The Afghan police had become a byword for corruption and human rights abuses over the years. Lt-Col Rowley Walker, commanding officer of the Grenadier Guards, described them as “recruiting sergeants” for the Taliban, driving people into the arms of the insurgents. British officials insist that has changed and there certainly seem, at least, to be many more police on the ground. At a checkpoint, Ishan Ainullah, 27, a policeman for four years, put the improvement down to not having salaries stolen and being mentored by the Gurkhas.

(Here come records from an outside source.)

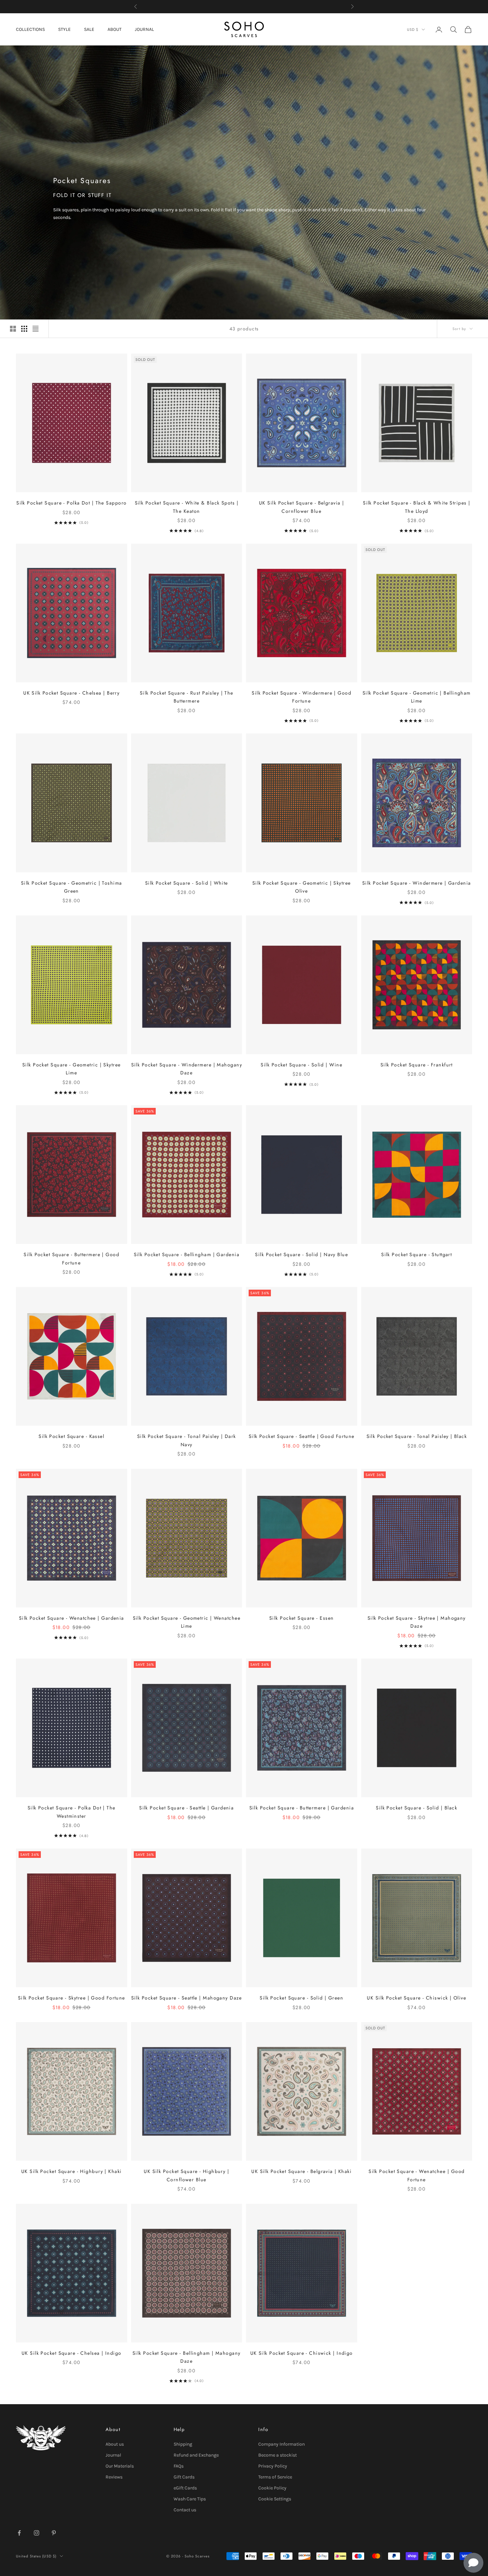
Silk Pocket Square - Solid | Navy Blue (301, 1254)
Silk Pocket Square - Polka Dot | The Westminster (72, 1811)
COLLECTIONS (30, 29)
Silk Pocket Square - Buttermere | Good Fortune (71, 1258)
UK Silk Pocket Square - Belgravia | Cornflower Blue (301, 507)
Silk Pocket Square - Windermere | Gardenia (416, 883)
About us (115, 2444)
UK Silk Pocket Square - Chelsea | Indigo (72, 2353)
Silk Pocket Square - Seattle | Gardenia (186, 1807)
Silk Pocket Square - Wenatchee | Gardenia (71, 1618)
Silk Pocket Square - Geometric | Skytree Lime (71, 1068)
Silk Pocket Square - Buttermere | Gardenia (301, 1807)
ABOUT (115, 29)
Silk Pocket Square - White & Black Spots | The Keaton (186, 507)
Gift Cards (184, 2477)
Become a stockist (277, 2455)
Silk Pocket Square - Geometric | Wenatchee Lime (186, 1622)
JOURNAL (144, 29)
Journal (113, 2455)
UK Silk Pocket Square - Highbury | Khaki (71, 2171)
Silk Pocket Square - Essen (301, 1618)
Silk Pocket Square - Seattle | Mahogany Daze (186, 1998)
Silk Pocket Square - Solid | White (186, 883)
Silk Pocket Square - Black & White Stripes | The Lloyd (416, 507)
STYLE (64, 29)
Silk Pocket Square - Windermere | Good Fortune (301, 697)
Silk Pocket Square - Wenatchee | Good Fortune (416, 2175)
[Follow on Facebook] (19, 2533)
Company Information (281, 2444)
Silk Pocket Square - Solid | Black (416, 1807)
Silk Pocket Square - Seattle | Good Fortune (302, 1436)
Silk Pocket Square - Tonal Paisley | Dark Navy (186, 1440)
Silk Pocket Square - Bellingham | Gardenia (186, 1254)
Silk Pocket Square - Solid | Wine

Mr Ainullah had been shot once, in the leg, in an ambush, but insisted he was eager to carry on. “In the past, commanders would take some of your wages before you got them. Now we have bank cards and wages go straight there,” he said. “Having the Gurkhas here is extra. Many of us can speak Urdu and so can they. Some of them can even speak Pashto. We like the way they behave towards us – they always treat us with respect. It has not always been like that.

Captain Ram Kumar, of 2nd Battalion, Royal Gurkha Rifles, had a cautious view of transition in Helmand. “Things are much quieter now, certainly and they are getting better. But you have to be a very brave man in Afghanistan to make strong predictions about the future.”